Charles Wu for seekdb

Posted on May 21

From TP to AP: How OceanBase Materialized Views Support HTAP

#database #distributedsystems #softwareengineering #cloudcomputing

Incremental refresh, join MVs, and nested pipelines for hybrid workloads.

In real-time analytics, the question is no longer “Why is this SQL slow?” It’s “Why is our data pipeline fighting itself?” Teams need three things at once: stable transactional writes, efficient analytical queries, and a data path that stays short and light.

The classic split still works on paper: an OLTP stack handles online transactions; CDC, message queues, ETL, or batch/stream jobs copy data into an analytical system for dashboards and ad hoc queries. That pattern has carried enterprises for years — but the bill is getting steeper: long pipelines, heavy operations, and a persistent gap between freshness and reliability.

Retail, e-commerce, and ERP are the usual stress tests. City-level sales rollups, category margin analysis, customer profiles, and executive dashboards routinely join orders, products, customers, stores, and campaigns — then filter, sort, and aggregate at scale. As volume grows, running those queries directly on base tables (or hammering base tables during peak traffic) keeps compute and resource costs climbing. Worse, analytics starts fighting OLTP for CPU, I/O, and memory.

Once HTAP (hybrid transactional/analytical processing) moved from slide decks to production, the goal shifted. It is not only “make this query fast once.” It is moving frequent, complex, reusable analytical work out of the query window — without stretching the business pipeline — and give the analytical side a stable, reusable, maintainable data shape.

That is where materialized views (MVs) in OceanBase matter. They are not just a cache for slow SELECTs. They are a bridge between TP and AP: joins that widen detail data, rollups, and layered transformations become physically stored result sets maintained inside the database, so “TP keeps changing” and “AP keeps reading” connect through a shorter, steadier path.

1. The HTAP tension: it is not only “queries are slow”

HTAP means two workloads share one platform for the long haul:

TP (transaction processing): short transactions, row-level updates, high concurrency, latency-sensitive paths.
AP (analytical processing): wide scans, multi-table joins, heavy aggregation, higher appetite for throughput and predictable runtime.

Enterprises usually pick one of two directions: push analytics entirely to external systems, or pull analytics closer to the operational database. Either way, architecture and ops load can balloon.

In practice, three pain points show up again and again.

Cross-system inconsistency

The same business facts flow through CDC, messaging, job platforms, warehouses, and BI tools. Soon you have several “versions” of truth. Dashboards disagree; incidents span teams; root cause is rarely “bad SQL” alone — it is pipeline complexity.

Freshness vs. processing cost

Moving from T+1 to hourly or minute-level insight means more frequent incremental sync, tighter scheduling, and higher spend. Pure batch alone struggles to keep up with how operations and product teams want to decide now.

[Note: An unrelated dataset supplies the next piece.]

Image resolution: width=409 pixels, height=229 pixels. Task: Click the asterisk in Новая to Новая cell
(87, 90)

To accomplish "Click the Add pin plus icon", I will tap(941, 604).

Analytics stealing online capacity

Heavy AP queries mean scans, joins, aggregations, and bloated intermediates. When that work lands on the primary cluster — especially during transactional peaks — you do not get “consistently slow.” You get jitter: OLTP tail latency rises while analytics itself stays unstable.

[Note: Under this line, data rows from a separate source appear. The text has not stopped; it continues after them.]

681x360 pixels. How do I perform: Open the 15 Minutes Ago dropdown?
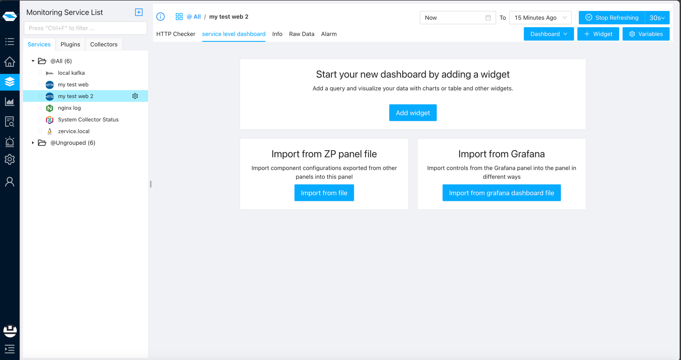(x=540, y=18)
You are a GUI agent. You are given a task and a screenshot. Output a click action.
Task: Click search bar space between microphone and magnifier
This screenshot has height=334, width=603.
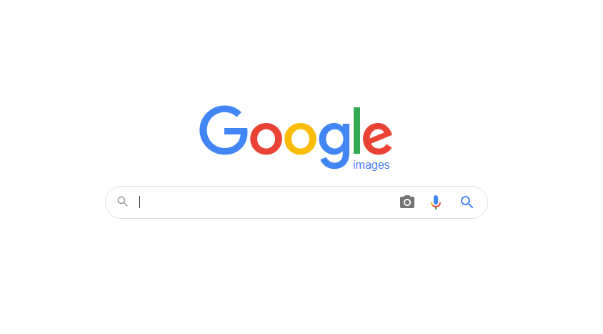tap(451, 202)
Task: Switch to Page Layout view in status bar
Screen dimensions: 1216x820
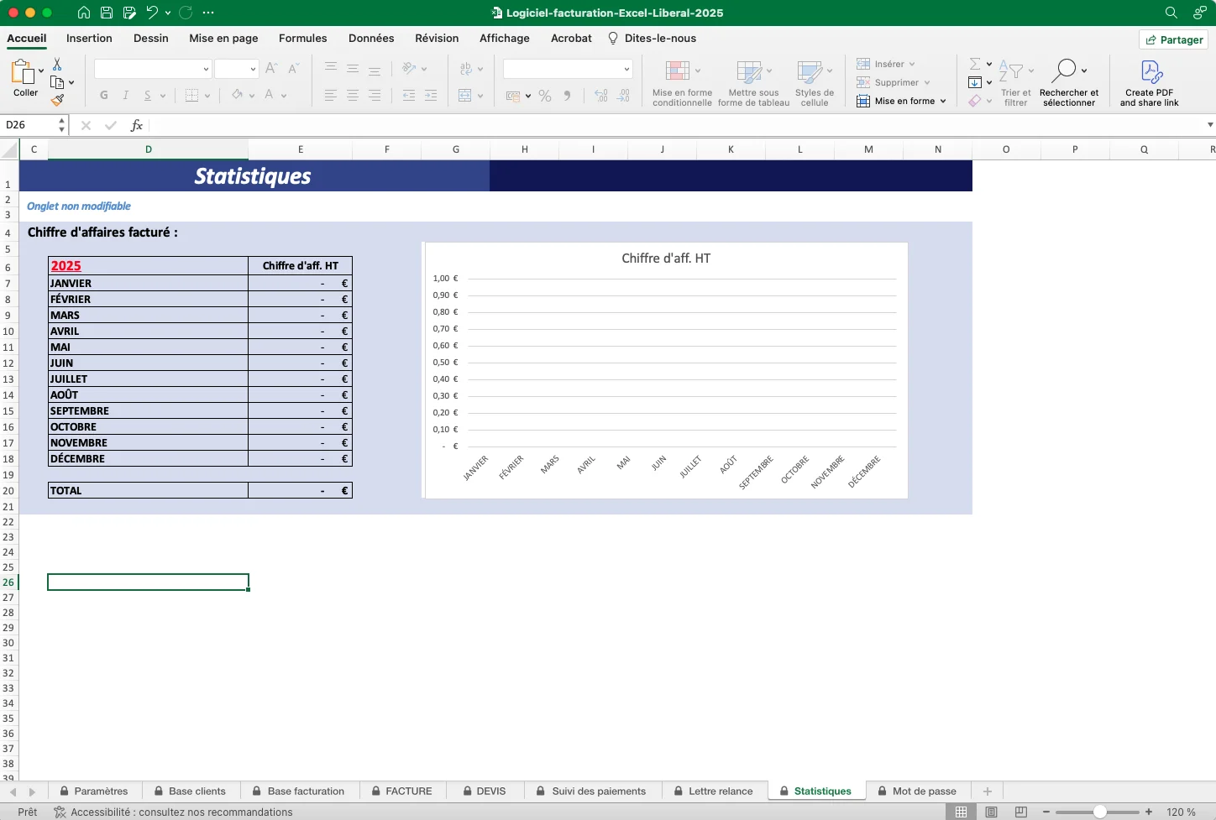Action: (x=991, y=812)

So the HTAP problem is not tuning one statement. It is balancing stable TP ingest, rich AP analysis, and a simple overall chain. The database must do more than execute queries; it must shift repeatable heavy compute into the platform and maintain it there.

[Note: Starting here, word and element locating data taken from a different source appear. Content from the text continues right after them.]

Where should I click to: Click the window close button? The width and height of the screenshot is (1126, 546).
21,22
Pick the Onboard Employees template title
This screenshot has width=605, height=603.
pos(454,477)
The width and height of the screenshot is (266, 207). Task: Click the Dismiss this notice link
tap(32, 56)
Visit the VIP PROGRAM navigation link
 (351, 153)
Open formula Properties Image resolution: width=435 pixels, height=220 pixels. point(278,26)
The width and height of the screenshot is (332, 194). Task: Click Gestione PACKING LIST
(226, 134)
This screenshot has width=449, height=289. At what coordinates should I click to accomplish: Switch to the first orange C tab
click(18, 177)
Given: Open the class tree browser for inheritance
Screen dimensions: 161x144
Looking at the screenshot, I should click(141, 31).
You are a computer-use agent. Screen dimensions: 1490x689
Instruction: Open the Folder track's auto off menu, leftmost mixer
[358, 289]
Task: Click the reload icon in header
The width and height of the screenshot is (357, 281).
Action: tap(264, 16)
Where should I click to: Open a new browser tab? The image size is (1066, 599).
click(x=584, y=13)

2. Why OceanBase MVs bridge TP and AP

A materialized view is easy to define: persist the result of a query and refresh it on a policy. The hard part is not “we stored a copy.” It is whether analytical work moves from query time to post-write / background maintenance, so online and analytical paths separate in engineering terms.

In HTAP, that repositioning is the point. OceanBase MVs sit across four bridges:

Continuous TP change → stable AP reads
Base tables absorb inserts, updates, and deletes — the live record of the business. AP wants wide subject tables, rollups, and metric tables ready to query. MVs turn “always changing detail” into “maintained results” inside the database, so consumers are not recomputing from scratch every time.
Detail data → analytical shape
Transactional tables are built for write and point lookup. Analytics wants denormalized subjects, pre-aggregated KPIs, and shapes that prune filters efficiently. MVs pre-organize what would otherwise be built dynamically at query time.
Query-time recompute → background maintenance
Join widening, aggregation, and layered transforms are expensive and volatile when run on demand — and they compete with traffic. MVs front-load stable, reusable logic so reads trend toward fetching results, not recomputing them live.
External pipelines → in-database processing
When part of ETL and pre-compute moves into OceanBase, you drop components, shorten the path, and centralize consistency and troubleshooting.

The right label is not “query accelerator.” It is infrastructure for a data processing layer: frequent, complex, reusable logic becomes refreshable, reusable materialized tables.

3. Why OceanBase MVs can sit on the critical path

Classic MVs often serve reports or offline tuning. Near-real-time HTAP needs more than “MV support.” The question is whether the architecture can run MVs at scale, continuously, and reliably.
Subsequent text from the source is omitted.